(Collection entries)
◆ ◆ ◆
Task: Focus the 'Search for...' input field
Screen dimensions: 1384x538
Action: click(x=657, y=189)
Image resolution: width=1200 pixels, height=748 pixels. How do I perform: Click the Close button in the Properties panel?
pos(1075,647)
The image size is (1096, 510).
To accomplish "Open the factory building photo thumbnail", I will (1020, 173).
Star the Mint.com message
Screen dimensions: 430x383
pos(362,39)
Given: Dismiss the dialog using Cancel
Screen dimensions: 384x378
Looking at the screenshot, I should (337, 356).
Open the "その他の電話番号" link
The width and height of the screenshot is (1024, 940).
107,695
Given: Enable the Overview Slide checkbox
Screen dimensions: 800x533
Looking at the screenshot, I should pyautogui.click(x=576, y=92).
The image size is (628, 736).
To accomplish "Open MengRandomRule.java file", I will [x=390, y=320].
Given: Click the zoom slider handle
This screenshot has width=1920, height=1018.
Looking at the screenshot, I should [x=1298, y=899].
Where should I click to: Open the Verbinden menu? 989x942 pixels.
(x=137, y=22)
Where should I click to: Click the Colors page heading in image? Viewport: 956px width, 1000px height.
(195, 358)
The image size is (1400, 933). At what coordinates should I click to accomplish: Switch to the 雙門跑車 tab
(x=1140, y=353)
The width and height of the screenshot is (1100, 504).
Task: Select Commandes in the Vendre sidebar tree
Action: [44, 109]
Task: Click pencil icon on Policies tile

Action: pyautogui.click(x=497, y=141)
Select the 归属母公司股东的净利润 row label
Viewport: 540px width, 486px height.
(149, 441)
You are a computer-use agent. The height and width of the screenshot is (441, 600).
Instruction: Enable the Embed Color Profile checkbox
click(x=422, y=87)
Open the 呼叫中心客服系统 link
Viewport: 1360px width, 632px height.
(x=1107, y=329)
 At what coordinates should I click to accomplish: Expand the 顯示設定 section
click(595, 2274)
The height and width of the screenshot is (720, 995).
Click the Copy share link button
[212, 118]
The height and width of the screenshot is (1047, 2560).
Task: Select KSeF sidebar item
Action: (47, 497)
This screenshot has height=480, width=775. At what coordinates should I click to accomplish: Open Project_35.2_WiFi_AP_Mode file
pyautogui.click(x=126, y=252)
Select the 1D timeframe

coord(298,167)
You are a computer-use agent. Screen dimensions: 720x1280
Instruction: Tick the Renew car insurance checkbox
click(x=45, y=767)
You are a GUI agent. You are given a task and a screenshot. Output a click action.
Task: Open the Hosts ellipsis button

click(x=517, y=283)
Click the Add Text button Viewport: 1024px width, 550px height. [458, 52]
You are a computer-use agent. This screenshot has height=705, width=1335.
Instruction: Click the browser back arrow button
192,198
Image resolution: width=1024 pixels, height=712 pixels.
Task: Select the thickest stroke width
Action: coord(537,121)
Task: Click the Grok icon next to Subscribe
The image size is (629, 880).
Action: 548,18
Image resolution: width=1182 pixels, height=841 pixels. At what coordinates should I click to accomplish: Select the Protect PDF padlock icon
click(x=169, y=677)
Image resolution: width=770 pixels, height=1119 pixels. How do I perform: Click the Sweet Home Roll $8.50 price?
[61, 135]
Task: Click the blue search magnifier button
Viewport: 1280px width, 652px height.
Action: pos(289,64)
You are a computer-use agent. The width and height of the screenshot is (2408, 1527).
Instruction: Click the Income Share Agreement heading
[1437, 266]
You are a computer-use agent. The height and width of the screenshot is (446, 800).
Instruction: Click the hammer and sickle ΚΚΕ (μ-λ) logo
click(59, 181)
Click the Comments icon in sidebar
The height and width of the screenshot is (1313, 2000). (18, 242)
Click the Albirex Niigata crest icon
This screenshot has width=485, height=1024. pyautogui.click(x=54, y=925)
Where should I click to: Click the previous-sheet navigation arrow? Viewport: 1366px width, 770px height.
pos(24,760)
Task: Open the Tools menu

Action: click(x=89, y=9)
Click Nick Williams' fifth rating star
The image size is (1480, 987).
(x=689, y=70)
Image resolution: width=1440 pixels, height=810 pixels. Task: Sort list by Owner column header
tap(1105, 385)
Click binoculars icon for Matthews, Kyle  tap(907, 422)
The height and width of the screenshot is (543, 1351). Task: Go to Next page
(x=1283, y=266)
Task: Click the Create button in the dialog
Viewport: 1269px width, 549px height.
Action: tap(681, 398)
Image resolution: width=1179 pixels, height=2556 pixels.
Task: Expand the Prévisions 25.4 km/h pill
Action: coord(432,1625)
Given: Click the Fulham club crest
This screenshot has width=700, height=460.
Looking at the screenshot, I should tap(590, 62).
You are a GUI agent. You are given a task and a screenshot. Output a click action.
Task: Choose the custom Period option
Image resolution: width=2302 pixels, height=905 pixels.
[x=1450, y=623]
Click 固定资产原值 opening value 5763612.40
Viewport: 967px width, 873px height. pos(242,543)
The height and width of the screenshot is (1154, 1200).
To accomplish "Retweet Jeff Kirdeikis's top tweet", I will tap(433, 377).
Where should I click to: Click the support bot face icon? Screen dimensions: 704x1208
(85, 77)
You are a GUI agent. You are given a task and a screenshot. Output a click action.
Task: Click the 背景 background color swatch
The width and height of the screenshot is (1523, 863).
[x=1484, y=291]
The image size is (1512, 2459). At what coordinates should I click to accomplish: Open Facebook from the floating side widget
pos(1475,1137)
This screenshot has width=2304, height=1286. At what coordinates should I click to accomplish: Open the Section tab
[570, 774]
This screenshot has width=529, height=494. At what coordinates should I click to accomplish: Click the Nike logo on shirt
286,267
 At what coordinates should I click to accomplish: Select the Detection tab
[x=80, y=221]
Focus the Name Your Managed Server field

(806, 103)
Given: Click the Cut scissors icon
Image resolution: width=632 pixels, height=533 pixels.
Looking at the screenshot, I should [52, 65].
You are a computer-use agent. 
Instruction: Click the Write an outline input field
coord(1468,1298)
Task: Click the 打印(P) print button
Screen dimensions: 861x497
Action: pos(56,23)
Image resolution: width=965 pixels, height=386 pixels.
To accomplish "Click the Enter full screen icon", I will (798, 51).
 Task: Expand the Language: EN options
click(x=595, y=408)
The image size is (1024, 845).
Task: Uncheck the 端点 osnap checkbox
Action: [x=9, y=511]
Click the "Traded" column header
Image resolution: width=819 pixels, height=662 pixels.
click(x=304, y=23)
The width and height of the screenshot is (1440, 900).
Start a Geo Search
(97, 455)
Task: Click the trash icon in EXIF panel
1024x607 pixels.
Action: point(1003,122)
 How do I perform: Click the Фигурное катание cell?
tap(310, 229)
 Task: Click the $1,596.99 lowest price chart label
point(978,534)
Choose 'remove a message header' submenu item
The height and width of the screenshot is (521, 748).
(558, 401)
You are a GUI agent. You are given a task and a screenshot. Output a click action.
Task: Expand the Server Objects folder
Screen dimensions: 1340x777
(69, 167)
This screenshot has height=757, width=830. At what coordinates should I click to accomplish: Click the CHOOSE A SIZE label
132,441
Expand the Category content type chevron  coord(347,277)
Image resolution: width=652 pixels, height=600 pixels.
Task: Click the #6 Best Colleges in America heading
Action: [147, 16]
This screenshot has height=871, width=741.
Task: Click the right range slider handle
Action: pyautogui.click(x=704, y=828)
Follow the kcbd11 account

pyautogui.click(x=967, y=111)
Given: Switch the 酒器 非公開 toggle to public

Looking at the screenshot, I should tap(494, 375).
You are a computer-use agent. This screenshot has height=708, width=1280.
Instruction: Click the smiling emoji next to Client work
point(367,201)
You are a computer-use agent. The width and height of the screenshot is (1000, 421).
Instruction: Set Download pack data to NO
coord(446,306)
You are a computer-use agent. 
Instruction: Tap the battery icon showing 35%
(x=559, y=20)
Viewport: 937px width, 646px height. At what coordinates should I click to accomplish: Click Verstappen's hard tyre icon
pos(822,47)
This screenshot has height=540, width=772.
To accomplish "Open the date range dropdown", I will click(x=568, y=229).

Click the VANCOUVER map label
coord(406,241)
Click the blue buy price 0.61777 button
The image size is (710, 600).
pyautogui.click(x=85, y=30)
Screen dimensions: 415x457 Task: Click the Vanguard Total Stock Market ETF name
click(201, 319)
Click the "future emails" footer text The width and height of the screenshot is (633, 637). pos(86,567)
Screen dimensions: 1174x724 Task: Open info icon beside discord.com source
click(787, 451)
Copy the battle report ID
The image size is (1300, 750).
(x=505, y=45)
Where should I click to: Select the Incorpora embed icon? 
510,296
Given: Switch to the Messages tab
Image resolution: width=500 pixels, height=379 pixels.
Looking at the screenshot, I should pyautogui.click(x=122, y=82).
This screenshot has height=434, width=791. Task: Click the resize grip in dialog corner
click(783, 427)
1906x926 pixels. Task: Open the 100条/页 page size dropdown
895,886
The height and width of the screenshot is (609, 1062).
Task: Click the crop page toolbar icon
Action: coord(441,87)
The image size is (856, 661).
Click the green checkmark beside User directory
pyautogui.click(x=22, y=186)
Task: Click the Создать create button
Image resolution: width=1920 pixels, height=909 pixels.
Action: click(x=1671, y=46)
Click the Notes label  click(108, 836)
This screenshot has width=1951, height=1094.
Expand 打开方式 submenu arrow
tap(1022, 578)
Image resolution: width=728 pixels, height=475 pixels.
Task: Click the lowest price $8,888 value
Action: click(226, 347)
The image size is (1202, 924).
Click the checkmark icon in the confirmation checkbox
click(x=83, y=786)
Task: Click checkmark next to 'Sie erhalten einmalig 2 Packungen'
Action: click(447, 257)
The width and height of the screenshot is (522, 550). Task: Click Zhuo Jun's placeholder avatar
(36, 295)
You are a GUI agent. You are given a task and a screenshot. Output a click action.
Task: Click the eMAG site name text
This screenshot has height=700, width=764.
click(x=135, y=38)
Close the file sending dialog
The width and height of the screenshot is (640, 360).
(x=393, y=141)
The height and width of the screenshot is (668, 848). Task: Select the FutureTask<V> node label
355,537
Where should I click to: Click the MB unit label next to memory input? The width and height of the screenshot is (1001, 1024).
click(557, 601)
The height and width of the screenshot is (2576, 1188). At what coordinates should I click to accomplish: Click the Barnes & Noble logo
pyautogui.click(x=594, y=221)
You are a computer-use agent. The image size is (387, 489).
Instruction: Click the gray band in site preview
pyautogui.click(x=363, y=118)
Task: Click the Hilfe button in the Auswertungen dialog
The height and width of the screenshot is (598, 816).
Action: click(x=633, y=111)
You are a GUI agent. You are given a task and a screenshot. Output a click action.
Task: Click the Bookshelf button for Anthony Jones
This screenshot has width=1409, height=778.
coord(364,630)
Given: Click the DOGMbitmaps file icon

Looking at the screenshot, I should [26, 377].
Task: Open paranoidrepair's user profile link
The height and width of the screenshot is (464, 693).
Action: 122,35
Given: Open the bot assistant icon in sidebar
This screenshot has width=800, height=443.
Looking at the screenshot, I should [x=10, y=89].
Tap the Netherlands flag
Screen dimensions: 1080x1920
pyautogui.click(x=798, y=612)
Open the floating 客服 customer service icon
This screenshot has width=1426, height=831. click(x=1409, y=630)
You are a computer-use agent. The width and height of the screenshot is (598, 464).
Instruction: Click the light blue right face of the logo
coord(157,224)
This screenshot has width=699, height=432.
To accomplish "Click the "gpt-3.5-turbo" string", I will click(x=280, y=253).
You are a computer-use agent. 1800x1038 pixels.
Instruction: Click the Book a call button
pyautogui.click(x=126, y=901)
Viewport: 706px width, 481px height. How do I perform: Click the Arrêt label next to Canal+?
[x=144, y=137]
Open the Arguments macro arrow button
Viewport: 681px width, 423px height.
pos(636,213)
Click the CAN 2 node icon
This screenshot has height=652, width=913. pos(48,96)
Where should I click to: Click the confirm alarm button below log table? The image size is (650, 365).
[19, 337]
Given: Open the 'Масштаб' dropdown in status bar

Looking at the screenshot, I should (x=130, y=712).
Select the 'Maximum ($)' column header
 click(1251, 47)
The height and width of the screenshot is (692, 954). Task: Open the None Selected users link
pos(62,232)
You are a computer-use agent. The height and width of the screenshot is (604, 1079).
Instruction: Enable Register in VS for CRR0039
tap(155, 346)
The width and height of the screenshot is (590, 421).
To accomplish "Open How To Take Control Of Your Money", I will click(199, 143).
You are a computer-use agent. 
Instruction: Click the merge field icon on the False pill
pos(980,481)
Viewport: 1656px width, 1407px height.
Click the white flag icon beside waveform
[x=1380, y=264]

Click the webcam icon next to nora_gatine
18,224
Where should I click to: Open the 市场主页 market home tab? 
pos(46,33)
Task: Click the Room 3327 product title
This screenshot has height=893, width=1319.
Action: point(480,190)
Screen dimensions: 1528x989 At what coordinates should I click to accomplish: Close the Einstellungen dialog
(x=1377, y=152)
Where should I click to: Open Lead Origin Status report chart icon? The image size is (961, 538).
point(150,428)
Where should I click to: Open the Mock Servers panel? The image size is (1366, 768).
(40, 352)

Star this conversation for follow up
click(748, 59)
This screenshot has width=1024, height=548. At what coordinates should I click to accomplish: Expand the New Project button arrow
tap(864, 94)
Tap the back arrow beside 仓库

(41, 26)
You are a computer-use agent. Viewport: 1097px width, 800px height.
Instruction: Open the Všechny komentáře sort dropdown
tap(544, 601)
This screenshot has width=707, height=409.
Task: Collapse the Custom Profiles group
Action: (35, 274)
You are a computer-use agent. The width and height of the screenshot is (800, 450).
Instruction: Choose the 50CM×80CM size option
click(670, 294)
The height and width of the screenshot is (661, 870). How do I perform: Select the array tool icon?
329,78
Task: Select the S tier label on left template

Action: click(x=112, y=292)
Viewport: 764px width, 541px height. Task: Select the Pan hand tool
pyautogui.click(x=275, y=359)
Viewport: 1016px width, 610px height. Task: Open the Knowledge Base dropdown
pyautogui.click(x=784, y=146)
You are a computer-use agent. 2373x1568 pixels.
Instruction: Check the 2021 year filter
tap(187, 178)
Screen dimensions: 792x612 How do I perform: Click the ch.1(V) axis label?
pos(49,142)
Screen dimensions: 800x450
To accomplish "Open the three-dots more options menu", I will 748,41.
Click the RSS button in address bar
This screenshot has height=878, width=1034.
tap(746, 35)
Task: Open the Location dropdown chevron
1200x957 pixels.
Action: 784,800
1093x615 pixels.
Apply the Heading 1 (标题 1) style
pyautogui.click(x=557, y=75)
◆ ◆ ◆
Task requirements: The answer should be an exact copy of the lines from the first line of the data through the line with "Star the Mint.com message" and should contain nothing else.

Final answer:
Task: Focus the 'Search for...' input field
Screen dimensions: 1384x538
Action: click(x=657, y=189)
Image resolution: width=1200 pixels, height=748 pixels. How do I perform: Click the Close button in the Properties panel?
pos(1075,647)
The image size is (1096, 510).
To accomplish "Open the factory building photo thumbnail", I will (1020, 173).
Star the Mint.com message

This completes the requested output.